The voice generation system produces inconsistent results across multiple generations. When generating audio for the same character, the second output often differs significantly from the first. This includes changes in pitch, tone, emotion, sound quality, and even the overall identity of the voice. Voice characteristics should remain stable across generations.

Additionally, the model does not correctly interpret Amharic heteronyms. Amharic contains many words that share the same spelling but have different meanings depending on pronunciation. The model currently selects meanings inconsistently—often at random—because it does not appear to use contextual cues during translation or text-to-speech processing.

Examples of affected Amharic heteronyms:

  • ገና

    • gena: “still / yet”

    • genna: “Christmas / day of glory”

  • ለጋ

    • lega: “fresh / young”

    • legga: “hit” (verb)

  • ዋና

    • wana: “swimming”

    • wanna: “main / core”

  • ሽፍታ

    • shifta: “rebel”

    • shiffta: “rash” (skin condition)

  • ከፋ

    • kefa: place name

    • keffa: “worse”

For comparison, this issue is similar to English heteronyms such as lead (verb) vs. lead (metal) or tear (cry) vs. tear (rip)—where meaning depends entirely on context. The current system does not reliably apply contextual logic when interpreting these words.

Impact:

  • Incorrect translations and voice outputs

  • Loss of meaning in Amharic text

  • Unreliable character consistency in audio

  • Overall degradation of user experience for Amharic speakers

Expected Behavior:

  1. Voice characteristics (pitch, tone, emotion, identity) should remain consistent across generations for the same character.

  2. The model should accurately interpret Amharic heteronyms based on context, similar to how it handles English heteronyms.

  3. Audio output should apply a stronger and more natural Amharic accent when generating Amharic speech.

Steps to Reproduce:

  1. Generate audio for any character using Amharic text.

  2. Regenerate the same line or paragraph using the same character.

  3. Compare the voice quality and interpretation of heteronyms between generations.

Additional Request:
If possible, please enhance the Amharic accent realism and consistency in generated speech.

Hi @tifo_plus

Thank you for reaching out to us.
Could you please let us know which model you are using? Additionally, could you share a minimal code example that we can review on our end?

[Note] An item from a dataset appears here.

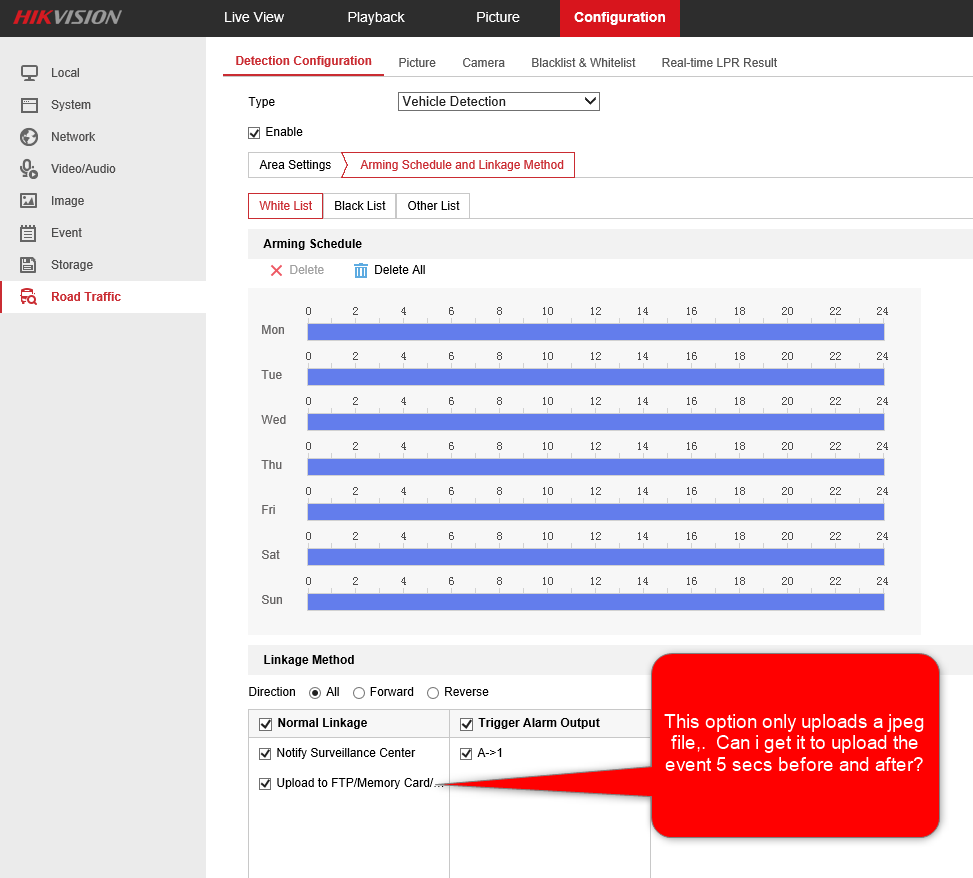973x878 pixels.
Task: Click the Local monitor icon in sidebar
Action: [x=29, y=73]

This will help us better understand and analyze the issue so we can provide a more accurate and helpful response.

1 Like

Hi @Shivam_Singh2,

Thanks for the response.

I’m using models/gemini-2.5-pro-preview-tts via the Gemini API for text-to-speech generation.

The issues occur consistently with this model:

  • Voice instability across regenerations for the same character (changes in pitch, tone, emotion, and perceived identity).

  • Incorrect contextual interpretation of Amharic heteronyms, where pronunciation and meaning vary randomly despite clear context (e.g., ገና, ለጋ, ዋና, etc.).

I can share a minimal code example if needed, but the issue is reproducible by simply regenerating the same Amharic text multiple times with the same settings.

Please let me know if there are recommended parameters, constraints, or upcoming fixes to:

  • enforce voice consistency, and

  • improve contextual disambiguation for Amharic in TTS.

Thanks for your help.

Hello,

Could you please share the full payload details along with a full sample of the code that you are using? We would like to reproduce the issue.